(Problem statement): Output as a numbered list, with blank lines omitted, the stretch of rows from the line containing "This screenshot has height=1004, width=1606." through the end of the rows, including both ends. Leave the pictures out of your answer.

** Start **

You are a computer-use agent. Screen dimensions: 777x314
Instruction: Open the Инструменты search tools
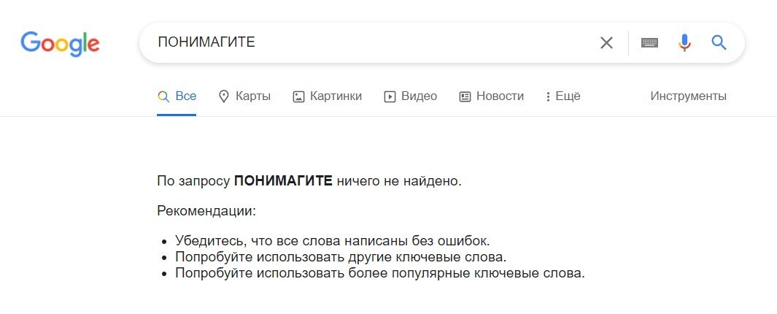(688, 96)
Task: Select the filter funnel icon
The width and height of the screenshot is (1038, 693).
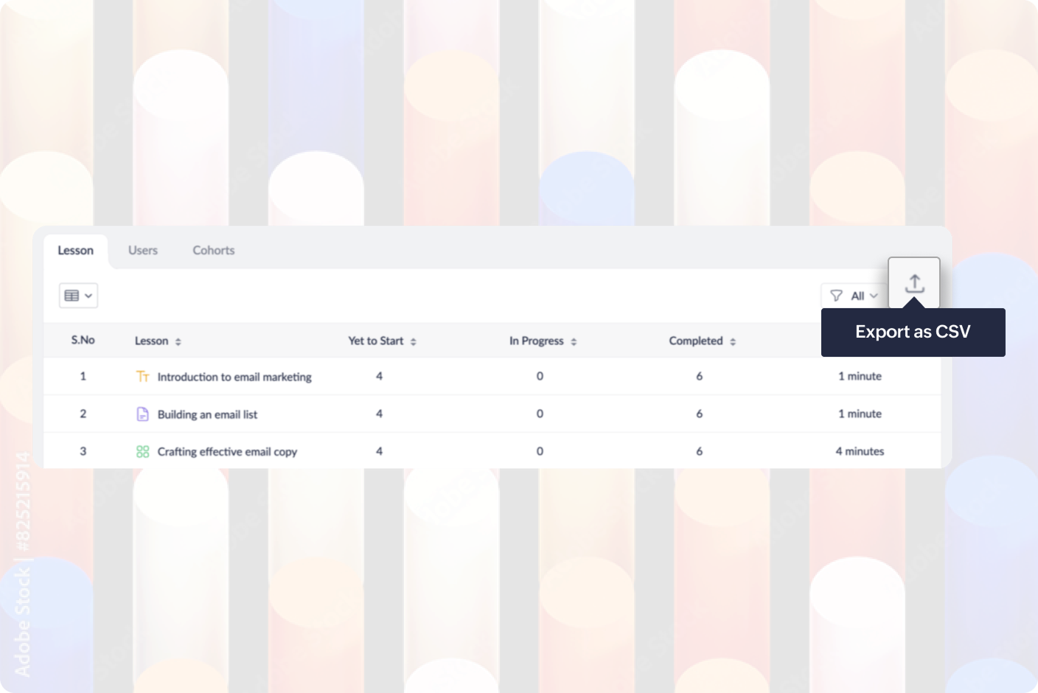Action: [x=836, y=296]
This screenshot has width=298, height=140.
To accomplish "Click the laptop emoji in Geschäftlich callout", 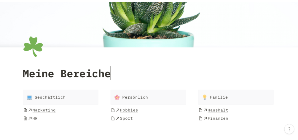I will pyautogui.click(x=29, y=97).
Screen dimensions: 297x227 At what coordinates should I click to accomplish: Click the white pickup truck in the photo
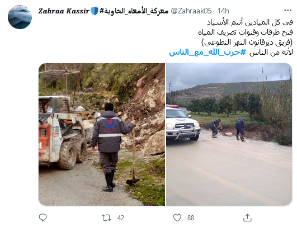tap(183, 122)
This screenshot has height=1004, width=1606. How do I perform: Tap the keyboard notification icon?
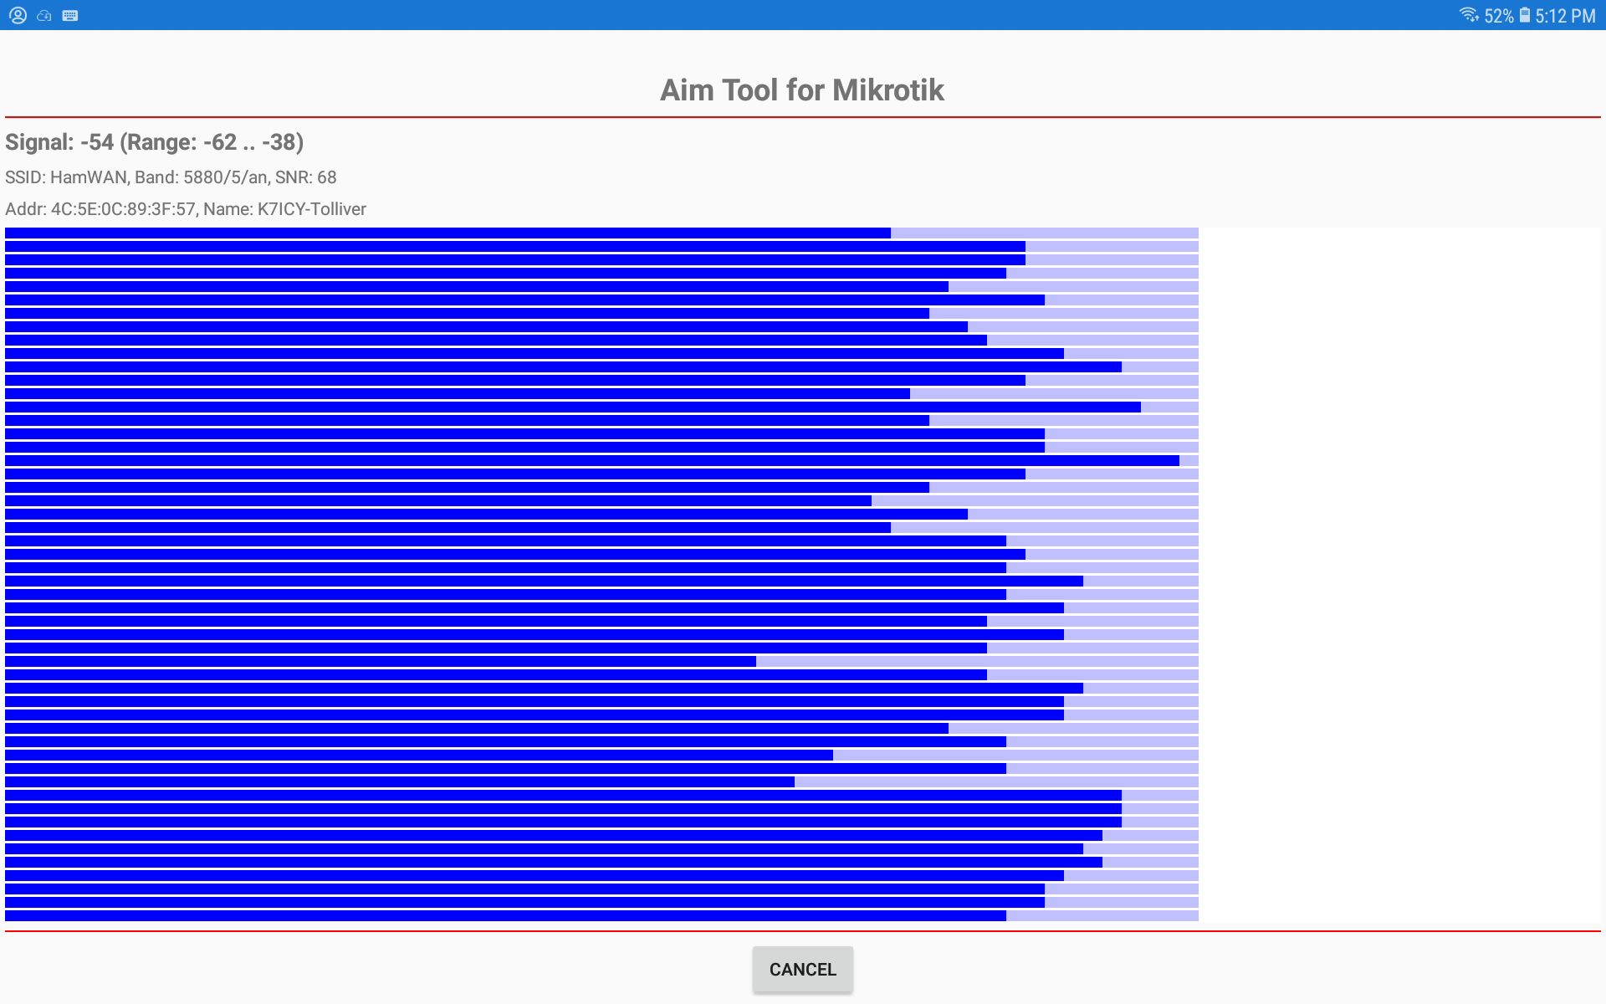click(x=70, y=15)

** End **

(Final result):
1. This screenshot has height=1004, width=1606. How do I perform: Tap the keyboard notification icon?
2. click(x=70, y=15)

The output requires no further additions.